I'm using Zeppelin v0.7.3
notebook to run Pyspark
scripts. In one paragraph, I am running script to write data from dataframe
to a parquet
file in a Blob folder. File is partitioned per country. Number of rows of dataframe is 99,452,829
. When the script reaches 1 hour
, an error is encountered -
Error with 400 StatusCode: "requirement failed: Session isn't active.
My default interpreter for the notebook is jdbc
. I have read about timeoutlifecyclemanager
and added in the interpreter setting zeppelin.interpreter.lifecyclemanager.timeout.threshold
and set it to 7200000
but still encountered the error after it reaches 1 hour runtime at 33% processing completion.

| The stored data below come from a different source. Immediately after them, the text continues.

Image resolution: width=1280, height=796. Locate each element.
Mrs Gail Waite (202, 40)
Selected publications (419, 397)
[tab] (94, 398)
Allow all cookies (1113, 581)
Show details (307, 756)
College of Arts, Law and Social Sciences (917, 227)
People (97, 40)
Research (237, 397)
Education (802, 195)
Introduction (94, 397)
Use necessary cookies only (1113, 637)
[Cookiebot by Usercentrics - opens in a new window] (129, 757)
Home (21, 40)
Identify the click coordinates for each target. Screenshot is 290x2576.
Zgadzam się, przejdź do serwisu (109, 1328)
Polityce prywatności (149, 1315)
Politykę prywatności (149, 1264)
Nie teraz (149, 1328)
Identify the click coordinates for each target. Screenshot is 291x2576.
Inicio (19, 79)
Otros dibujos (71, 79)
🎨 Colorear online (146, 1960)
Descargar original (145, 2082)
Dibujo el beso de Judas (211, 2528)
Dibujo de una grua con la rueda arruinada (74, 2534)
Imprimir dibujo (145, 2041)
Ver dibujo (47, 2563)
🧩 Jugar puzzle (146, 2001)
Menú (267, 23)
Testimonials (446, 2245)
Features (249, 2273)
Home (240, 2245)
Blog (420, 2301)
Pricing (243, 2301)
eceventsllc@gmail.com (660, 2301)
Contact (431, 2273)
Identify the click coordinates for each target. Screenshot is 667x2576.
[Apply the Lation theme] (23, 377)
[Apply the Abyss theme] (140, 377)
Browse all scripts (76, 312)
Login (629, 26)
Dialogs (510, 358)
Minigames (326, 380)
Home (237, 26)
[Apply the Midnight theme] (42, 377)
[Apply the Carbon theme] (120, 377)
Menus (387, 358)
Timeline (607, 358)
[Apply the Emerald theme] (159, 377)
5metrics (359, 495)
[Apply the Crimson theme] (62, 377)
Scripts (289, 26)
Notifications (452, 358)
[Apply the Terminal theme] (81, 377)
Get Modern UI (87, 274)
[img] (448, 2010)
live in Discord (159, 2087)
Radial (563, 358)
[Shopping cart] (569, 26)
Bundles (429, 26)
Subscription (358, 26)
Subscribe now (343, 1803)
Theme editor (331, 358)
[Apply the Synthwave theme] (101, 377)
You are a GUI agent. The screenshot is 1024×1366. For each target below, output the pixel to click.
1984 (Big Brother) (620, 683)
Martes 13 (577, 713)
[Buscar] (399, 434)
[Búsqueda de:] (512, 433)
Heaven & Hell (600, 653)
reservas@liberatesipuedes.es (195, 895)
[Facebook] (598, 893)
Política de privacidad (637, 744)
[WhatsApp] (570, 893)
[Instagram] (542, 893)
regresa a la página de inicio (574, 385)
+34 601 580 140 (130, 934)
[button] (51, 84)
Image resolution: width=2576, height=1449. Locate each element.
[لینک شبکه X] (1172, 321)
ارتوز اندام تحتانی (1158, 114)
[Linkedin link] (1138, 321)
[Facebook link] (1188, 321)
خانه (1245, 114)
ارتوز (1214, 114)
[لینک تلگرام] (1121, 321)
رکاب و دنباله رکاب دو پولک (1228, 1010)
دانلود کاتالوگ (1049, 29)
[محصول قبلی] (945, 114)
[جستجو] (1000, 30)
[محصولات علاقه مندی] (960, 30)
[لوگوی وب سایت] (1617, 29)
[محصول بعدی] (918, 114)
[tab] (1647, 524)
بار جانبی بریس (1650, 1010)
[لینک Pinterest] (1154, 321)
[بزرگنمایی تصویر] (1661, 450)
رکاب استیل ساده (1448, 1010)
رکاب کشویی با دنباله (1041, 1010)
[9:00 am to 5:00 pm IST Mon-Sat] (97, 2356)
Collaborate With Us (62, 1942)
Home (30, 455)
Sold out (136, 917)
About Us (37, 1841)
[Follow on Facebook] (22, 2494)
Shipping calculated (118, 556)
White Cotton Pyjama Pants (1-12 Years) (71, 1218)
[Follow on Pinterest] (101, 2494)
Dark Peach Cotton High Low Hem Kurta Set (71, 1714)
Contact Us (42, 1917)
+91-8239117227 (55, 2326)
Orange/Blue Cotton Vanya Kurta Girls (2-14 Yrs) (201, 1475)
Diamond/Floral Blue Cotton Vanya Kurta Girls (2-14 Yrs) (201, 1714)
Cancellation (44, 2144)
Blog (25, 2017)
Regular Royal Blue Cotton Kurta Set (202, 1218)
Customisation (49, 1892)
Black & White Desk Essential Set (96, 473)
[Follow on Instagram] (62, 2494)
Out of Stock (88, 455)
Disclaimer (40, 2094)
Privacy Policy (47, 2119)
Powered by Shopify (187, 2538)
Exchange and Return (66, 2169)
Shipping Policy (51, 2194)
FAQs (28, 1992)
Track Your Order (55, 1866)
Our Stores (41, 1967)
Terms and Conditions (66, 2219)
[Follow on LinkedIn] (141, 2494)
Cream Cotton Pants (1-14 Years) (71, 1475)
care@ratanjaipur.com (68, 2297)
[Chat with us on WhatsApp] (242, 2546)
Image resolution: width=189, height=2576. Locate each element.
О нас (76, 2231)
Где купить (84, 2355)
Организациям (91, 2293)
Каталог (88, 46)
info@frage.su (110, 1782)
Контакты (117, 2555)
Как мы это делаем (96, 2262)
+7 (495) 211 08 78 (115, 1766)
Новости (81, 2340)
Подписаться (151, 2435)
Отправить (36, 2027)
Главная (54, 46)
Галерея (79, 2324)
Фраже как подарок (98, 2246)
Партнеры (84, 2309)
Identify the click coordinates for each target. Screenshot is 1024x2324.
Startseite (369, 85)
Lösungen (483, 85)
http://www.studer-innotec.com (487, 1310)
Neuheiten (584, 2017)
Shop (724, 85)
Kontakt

I checked the Blob folder after the 1 hr timeout and parquet files were successfully written to Blob which are indeed partitioned per country.
The script I am running to write DF to parquet Blob is below:
trdpn_cntry_fct_denom_df.write.format("parquet").partitionBy("CNTRY_ID").mode("overwrite").save("wasbs://[email protected]/cbls/hdi/trdpn_cntry_fct_denom_df.parquet")
Is this Zeppelin timeout issue? How can it be extended for more than 1 hour runtime? Thanks for the help.